Incidentaloma

Ross Scott, John Williams, Mark Beehre and an unknown photographer

curated by Mark Beehre

Photospace Gallery
1st floor, 37 Courtenay Place, Wellington

18 July to 8 August 2025

Opening Thursday, 17 July, 5 to 7pm

Incidentaloma - curator's statement
 
"In medicine, an ‘incidentaloma’ is an unexpected finding on a scan done for some quite unrelated reason, small nodules that are usually nothing but need follow-up to make sure they don’t turn out to be cancerous. One day in the spring of 2010 when I got off my bike after cycling home my right thumb turned white, cold and painful. This was the third time that week, and the doctor in the Emergency Department suggested a CT scan of the aorta to see if there was anything there that might be causing clots to fly off and land in my thumb.

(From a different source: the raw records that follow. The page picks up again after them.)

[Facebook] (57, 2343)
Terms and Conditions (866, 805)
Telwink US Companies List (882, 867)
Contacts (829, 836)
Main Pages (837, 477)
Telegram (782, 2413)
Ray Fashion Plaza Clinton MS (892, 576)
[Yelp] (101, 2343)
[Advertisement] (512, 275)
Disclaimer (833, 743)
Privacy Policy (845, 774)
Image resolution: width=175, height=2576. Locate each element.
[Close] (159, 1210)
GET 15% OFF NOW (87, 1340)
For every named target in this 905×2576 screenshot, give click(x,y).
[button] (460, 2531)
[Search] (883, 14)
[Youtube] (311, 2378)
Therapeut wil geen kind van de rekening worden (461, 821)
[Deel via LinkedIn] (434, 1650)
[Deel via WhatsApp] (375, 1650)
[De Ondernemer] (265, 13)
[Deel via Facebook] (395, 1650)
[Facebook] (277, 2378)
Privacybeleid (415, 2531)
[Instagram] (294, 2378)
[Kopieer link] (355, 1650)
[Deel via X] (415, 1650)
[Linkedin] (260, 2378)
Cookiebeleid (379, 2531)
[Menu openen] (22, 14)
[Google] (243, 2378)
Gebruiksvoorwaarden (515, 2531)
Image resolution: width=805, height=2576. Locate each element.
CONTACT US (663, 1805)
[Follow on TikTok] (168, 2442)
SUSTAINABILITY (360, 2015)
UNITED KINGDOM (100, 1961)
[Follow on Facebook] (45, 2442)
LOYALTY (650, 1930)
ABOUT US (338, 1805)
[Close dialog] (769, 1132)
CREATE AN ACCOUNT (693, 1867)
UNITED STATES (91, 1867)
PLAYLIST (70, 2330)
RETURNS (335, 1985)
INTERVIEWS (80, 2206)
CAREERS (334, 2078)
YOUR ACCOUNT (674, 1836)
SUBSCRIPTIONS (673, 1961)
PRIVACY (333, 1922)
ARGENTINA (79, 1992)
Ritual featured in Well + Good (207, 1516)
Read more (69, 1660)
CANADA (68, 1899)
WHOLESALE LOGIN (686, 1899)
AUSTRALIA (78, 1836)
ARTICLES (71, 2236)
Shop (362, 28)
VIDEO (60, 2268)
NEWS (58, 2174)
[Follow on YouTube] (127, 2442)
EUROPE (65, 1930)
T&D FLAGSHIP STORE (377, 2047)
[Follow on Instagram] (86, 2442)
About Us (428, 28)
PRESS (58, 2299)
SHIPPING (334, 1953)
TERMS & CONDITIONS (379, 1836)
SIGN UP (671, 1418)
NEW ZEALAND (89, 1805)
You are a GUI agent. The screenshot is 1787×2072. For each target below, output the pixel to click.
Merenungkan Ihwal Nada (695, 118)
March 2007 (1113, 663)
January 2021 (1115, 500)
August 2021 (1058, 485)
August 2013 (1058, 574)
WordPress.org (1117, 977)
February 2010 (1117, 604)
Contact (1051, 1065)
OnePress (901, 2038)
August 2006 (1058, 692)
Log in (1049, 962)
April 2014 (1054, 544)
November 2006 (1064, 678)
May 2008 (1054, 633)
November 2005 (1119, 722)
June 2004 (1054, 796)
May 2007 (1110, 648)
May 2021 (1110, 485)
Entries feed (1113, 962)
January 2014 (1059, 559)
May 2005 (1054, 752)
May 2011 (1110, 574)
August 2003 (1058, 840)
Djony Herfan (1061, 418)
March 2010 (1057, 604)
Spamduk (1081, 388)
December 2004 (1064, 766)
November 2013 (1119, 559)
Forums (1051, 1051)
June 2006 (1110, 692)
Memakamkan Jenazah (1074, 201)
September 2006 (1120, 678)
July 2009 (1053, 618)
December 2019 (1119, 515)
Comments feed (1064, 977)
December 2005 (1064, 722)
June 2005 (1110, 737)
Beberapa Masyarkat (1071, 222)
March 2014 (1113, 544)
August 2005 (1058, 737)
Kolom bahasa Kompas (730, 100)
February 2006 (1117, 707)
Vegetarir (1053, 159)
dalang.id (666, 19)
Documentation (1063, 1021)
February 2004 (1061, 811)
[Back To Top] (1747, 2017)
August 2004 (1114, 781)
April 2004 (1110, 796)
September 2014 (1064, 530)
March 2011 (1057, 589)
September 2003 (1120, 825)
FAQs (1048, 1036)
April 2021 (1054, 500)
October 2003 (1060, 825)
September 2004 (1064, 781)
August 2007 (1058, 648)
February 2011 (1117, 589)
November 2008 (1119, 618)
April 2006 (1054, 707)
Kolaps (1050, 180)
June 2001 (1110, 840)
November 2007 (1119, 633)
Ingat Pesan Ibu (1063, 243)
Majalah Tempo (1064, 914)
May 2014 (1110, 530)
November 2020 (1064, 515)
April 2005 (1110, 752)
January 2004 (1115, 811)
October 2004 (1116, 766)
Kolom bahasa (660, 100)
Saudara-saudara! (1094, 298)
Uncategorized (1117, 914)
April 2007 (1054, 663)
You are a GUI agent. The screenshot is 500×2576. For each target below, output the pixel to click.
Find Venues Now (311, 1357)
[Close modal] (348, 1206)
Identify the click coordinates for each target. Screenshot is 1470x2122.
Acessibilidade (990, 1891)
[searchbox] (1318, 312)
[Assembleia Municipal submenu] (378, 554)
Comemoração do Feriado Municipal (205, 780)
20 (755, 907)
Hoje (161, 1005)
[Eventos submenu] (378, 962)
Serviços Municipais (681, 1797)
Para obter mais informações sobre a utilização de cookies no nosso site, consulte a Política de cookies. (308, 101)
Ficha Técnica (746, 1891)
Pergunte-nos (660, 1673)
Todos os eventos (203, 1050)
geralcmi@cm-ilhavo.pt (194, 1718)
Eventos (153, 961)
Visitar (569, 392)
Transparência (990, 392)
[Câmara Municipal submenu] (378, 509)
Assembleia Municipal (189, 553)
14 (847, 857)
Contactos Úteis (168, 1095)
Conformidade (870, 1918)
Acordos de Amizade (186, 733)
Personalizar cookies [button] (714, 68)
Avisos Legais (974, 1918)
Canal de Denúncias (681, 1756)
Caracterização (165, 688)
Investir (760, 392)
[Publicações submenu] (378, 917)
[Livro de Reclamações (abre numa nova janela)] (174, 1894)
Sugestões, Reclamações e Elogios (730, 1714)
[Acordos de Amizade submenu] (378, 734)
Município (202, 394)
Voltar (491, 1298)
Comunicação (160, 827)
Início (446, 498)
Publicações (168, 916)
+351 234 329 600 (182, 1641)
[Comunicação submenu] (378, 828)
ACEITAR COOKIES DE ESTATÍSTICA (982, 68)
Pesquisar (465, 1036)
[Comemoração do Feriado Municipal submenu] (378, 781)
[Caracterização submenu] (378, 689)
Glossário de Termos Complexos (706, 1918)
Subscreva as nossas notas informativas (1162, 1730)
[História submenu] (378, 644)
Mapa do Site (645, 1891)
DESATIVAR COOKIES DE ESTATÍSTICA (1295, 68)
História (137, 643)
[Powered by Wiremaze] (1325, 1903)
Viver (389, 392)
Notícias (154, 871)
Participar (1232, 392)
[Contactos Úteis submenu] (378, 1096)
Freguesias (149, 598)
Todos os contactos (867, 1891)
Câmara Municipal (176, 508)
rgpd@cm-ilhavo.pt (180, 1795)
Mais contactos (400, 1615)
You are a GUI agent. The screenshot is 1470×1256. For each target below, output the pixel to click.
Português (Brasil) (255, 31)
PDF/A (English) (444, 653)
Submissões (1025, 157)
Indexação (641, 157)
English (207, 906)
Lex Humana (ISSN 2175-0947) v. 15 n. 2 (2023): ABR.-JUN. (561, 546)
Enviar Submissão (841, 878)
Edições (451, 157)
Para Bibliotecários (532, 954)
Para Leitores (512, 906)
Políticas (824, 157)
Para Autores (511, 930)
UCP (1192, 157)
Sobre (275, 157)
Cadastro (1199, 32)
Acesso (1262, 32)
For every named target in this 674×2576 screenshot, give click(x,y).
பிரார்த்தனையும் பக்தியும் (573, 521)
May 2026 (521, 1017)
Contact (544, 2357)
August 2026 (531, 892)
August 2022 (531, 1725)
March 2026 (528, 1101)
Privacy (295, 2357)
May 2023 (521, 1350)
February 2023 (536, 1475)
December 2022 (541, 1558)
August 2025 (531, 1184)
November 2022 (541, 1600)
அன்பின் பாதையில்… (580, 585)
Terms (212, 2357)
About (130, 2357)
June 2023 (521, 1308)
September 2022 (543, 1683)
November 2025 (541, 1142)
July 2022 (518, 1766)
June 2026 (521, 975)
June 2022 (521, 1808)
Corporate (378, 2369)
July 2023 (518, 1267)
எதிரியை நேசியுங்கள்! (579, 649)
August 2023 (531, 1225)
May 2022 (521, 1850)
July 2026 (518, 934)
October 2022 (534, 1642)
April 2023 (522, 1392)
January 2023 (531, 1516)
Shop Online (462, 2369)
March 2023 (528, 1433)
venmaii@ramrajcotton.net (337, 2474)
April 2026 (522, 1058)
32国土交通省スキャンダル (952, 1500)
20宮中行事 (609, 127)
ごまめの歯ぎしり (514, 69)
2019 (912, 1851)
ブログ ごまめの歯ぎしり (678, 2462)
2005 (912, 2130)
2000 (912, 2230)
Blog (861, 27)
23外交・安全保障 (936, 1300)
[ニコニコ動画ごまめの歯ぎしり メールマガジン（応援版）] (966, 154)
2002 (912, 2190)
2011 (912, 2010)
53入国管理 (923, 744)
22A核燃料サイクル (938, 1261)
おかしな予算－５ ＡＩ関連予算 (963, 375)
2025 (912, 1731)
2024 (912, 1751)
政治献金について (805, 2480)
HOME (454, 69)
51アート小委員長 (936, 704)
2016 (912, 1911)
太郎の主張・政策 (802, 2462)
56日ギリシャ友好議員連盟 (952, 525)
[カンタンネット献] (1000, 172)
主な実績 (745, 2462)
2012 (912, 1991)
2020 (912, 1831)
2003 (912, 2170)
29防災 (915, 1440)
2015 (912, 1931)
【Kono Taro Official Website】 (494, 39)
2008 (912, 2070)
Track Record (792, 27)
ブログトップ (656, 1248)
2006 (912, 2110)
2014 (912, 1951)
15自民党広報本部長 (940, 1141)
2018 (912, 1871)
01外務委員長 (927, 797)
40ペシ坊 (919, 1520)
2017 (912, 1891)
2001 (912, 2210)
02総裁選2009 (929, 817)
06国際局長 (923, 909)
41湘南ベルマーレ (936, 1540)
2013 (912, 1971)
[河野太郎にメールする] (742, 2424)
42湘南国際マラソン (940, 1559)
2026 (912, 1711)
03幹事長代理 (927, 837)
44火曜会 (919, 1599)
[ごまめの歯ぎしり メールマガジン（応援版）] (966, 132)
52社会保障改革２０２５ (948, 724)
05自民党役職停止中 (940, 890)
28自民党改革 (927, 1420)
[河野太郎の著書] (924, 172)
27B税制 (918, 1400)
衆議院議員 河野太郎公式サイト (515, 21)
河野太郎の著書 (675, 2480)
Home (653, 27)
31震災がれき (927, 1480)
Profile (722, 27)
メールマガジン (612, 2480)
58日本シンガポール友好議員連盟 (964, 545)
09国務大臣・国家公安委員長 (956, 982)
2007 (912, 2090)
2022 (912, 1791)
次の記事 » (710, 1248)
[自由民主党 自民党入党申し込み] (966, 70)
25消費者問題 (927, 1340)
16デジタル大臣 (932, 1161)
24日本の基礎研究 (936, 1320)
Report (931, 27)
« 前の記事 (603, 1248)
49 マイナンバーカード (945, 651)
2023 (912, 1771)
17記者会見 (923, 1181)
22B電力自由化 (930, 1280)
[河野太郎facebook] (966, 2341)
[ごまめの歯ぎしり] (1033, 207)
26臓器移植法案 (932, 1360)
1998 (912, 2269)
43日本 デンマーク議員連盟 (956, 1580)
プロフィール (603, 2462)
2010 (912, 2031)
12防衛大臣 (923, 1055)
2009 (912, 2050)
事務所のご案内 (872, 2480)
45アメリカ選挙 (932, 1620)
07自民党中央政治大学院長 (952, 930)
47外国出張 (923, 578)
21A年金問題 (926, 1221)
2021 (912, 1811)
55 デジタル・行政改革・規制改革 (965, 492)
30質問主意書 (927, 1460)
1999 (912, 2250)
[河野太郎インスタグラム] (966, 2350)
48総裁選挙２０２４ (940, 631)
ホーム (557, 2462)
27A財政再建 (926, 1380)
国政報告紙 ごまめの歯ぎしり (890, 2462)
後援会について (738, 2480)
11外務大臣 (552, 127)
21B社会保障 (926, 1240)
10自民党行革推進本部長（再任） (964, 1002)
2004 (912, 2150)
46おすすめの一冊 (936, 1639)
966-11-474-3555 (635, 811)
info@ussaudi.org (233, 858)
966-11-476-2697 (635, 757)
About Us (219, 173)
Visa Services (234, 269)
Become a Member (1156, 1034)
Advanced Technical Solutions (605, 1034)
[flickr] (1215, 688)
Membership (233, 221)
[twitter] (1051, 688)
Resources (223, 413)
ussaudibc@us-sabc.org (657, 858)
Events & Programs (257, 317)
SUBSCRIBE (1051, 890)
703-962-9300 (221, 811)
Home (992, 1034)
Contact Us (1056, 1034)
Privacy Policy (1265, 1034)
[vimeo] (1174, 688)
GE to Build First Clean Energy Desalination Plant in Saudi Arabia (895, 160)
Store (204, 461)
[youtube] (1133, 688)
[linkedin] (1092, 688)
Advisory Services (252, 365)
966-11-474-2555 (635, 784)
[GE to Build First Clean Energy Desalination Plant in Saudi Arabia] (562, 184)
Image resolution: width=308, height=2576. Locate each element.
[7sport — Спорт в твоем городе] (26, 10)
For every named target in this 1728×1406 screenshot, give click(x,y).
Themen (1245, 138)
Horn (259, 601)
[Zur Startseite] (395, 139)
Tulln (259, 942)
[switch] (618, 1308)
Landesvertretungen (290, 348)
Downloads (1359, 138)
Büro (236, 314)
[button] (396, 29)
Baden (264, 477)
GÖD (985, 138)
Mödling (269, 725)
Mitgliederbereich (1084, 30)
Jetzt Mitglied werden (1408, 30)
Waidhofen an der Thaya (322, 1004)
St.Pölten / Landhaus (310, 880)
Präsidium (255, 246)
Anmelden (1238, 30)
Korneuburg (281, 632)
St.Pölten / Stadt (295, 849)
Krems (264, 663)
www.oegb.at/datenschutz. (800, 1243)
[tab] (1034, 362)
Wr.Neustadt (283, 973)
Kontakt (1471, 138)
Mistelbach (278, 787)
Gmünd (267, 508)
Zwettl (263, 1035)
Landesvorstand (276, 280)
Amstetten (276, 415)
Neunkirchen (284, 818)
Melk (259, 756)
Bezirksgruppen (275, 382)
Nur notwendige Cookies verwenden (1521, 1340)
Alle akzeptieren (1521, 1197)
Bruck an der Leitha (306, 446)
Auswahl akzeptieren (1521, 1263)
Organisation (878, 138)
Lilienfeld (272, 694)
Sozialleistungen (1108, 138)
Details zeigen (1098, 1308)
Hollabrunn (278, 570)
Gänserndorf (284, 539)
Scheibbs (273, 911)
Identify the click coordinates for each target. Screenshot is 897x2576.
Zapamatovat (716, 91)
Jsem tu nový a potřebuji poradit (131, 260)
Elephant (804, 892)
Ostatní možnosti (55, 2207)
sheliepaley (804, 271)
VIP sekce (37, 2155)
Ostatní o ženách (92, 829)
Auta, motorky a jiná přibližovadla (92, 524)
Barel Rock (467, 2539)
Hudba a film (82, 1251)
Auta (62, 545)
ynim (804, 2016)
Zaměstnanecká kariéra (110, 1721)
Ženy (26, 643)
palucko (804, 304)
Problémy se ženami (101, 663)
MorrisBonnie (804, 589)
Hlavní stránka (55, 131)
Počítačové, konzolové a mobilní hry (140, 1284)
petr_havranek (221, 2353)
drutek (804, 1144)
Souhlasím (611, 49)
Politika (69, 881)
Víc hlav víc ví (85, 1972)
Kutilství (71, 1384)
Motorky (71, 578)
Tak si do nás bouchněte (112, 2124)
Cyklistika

There wasn’t, but what the scan did show was a small lesion, less than a centimetre, in the middle lobe of my right lung: an incidentaloma.
 
"‘It’s a scrappy little thing,’ said the respiratory colleague whom I consulted, but after the 18-month follow-up scan he was less sanguine. ‘This thing’s grown,’ he said in his mellifluous Welsh accent. ‘You’ll have to have it out.’ The surgeon I saw recommended a wedge resection, removing just enough lung to get rid of the lesion. Eleven days later my partner Ross and I sat in his office as he passed the pathologist’s report across the desk. ‘Sections of lung show adenocarcinoma … excision appears complete.’ He was kind and earnest in an awkward, schoolboyish sort of way, and later I said to my friends, ‘When I had cancer I didn’t want empathy or bedside manner. I wanted a surgeon with a sharp knife.’ 
 
"To maximise the chance of cure I was advised to go on and have a right middle lobectomy, removing all the part of the lung that had contained the tumour along with the regional lymph nodes. On 11 June 2012 I was back in hospital for this much bigger operation. I documented the whole process photographically. In the ward my friend John Williams and my partner Ross Scott took photographs, and in the operating theatre I gave a camera to the anaesthetic technician to record the surgery itself. The pictures tell the story."